Note that the solutions of Eqs. (12) and (13) involve a one-dimensional search for \(\nu _i\) one at a time or for the common df \(\nu \), which can be directly done by employing the uniroot routine built in the R package (R Development Core Team 2009) constrained within an appropriate [2, 200] interval. The procedures (14) and (15) can be implemented straightforwardly using the optim routine with starting value \(\hat{\nu }_i^{(k)}\) at each iteration. Given a set of suitable initial values \(\hat{{\varvec{\varTheta }}}^{(0)}\) recommended in the next subsection, the ECM or ECME algorithms are performed to obtain the ML estimates \(\hat{{\varvec{\varTheta }}}=(\hat{{\varvec{A}}},\hat{\pi }_i,\hat{{\varvec{\beta }}}_i,\hat{{\varvec{\varOmega }}}_i,\hat{{\varvec{D}}}_i,\hat{\nu }_i,i=1,\ldots ,g)\) iteratively until the user’s specified stopping rule is achieved.

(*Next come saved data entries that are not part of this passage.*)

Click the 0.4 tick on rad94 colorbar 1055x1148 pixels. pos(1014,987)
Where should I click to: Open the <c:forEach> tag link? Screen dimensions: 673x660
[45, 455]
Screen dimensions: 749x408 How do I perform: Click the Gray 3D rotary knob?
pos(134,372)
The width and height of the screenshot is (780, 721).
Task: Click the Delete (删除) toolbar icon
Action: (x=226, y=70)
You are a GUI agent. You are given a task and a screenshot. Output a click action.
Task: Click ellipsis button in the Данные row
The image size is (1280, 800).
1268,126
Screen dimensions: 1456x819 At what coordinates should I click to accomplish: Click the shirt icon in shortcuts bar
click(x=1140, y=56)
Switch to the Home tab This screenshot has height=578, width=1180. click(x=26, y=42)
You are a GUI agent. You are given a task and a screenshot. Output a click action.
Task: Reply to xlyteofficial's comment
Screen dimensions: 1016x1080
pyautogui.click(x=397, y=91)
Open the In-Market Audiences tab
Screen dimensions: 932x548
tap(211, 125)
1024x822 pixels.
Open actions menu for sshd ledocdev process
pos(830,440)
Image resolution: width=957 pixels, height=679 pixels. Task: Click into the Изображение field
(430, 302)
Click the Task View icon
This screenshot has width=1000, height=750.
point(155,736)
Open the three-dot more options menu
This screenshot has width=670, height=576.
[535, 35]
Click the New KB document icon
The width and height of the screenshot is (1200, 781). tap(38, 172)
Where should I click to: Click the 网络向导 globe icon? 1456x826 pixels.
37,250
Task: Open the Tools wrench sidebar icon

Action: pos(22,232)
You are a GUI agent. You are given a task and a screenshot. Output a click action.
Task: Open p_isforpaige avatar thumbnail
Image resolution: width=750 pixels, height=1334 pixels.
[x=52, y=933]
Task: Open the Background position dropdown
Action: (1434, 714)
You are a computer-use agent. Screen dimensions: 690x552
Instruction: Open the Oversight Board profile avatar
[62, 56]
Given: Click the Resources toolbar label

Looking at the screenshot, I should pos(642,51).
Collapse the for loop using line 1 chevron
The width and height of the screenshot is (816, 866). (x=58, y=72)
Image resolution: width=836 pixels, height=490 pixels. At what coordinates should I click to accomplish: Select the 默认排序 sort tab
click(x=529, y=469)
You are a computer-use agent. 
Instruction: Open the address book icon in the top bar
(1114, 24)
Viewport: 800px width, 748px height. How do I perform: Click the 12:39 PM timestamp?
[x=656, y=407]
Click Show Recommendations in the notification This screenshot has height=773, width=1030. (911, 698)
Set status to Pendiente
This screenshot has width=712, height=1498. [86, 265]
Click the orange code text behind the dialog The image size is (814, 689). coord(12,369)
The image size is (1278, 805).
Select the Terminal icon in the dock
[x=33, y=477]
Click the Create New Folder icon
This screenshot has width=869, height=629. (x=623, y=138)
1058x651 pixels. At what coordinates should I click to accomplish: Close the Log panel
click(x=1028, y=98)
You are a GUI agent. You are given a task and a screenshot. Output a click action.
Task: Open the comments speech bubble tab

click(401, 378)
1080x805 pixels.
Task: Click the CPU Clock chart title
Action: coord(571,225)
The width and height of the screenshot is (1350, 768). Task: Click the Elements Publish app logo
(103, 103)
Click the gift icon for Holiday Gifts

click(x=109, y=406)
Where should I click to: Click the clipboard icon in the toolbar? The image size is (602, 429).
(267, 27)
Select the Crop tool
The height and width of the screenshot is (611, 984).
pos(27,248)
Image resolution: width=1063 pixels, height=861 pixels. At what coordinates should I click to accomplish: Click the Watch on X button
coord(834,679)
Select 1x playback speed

While carrying out quantitative analysis of experimental data, the stopping rule \(\ell (\hat{{\varvec{\varTheta }}}^{(k+1)}|{\varvec{y}})-\ell (\hat{{\varvec{\varTheta }}}^{(k)}|{\varvec{y}})<10^{-6}\) is employed.

3.2 Initialization

The EM-type algorithm, like other iteration-based methods, may suffer from computational difficulties such as slow or even non-convergence. In particular, when the data are too sparse or the dimension of latent factors is over-specified, a poor choice of initial values \(\hat{{\varvec{\varTheta }}}^{(0)}\) may lead to the convergence in the boundary of the parameter space. To alleviate such potential problems, a simple way of automatically generating a set of suitable initial values is recommended below:

  1. 1.

    Perform a K-means clustering (Hartigan and Wong 1979) initialized with respect to a random start. Specify the zero-one component indicator \(\hat{{\varvec{Z}}}_j^{(0)}=(\hat{z}_{1j}^{(0)},\ldots ,\hat{z}_{gj}^{(0)})\) according to the K-means results. The initial values of the mixing proportions \(\pi _i\)s are taken as

    $$\begin{aligned} \hat{\pi }_i^{(0)}=n^{-1}\sum _{j=1}^n\hat{z}_{ij}^{(0)},\quad i=1,\ldots ,g. \end{aligned}$$
  2. 2.

    Let \({\varvec{y}}_{(i)}\) be the data in the ith subpopulation (group). Perform the ordinary factor analysis (Spearman 1904) for \({\varvec{y}}_{(i)}\). The initial estimate of \(\hat{{\varvec{\varOmega }}}_i^{(0)}\) is chosen as the sample variance–covariance matrix of the estimated factor scores.

  3. 3.

    Obtain the factor loading matrix for \({\varvec{y}}_{(i)}\) via the principle components analysis (PCA; Flury 1984) method, denoted by \(\hat{{\varvec{B}}}^{(0)}_i\) for \(i=1,\ldots ,g\). Set the initial estimate of \({\varvec{A}}\) as

    $$\begin{aligned} \hat{{\varvec{A}}}^{(0)}=\sum _{i=1}^g\hat{\pi }^{(0)}_i\hat{{\varvec{B}}}^{(0)}_i\hat{{\varvec{\varOmega }}}_i^{{(0)}^{-1/2}}. \end{aligned}$$
  4. 4.

    As for initial estimate of \({\varvec{\beta }}_i\), set \(\hat{{\varvec{\beta }}}_i^{(0)}=\hat{{\varvec{A}}}^{(0)}\bar{{\varvec{y}}}_i\), where \(\bar{{\varvec{y}}}_i\) is the sample mean vector of \({\varvec{y}}_{(i)}\), \(i=1,\ldots ,g\).

  5. 5.

    The initial estimate of \({\varvec{D}}_i\) is obtained as a diagonal matrix formed from the diagonal elements of the sample covariance matrix of \({\varvec{y}}_{(i)}\). As \({\varvec{D}}_1=\cdots ={\varvec{D}}_g={\varvec{D}}\), we set \(\hat{{\varvec{D}}}^{(0)}\) as a diagonal matrix formed from the diagonal elements of the pooled within-cluster sample covariance matrix of g partitioned groups of the data.

  6. 6.

    With regard to the initial estimate of \(\nu _i\), we recommend setting a relatively large initial value, say \(\hat{\nu }_i^{(0)}=50\), \(\forall i\), which corresponds to an initial assumption of near-normality for the component factors and errors.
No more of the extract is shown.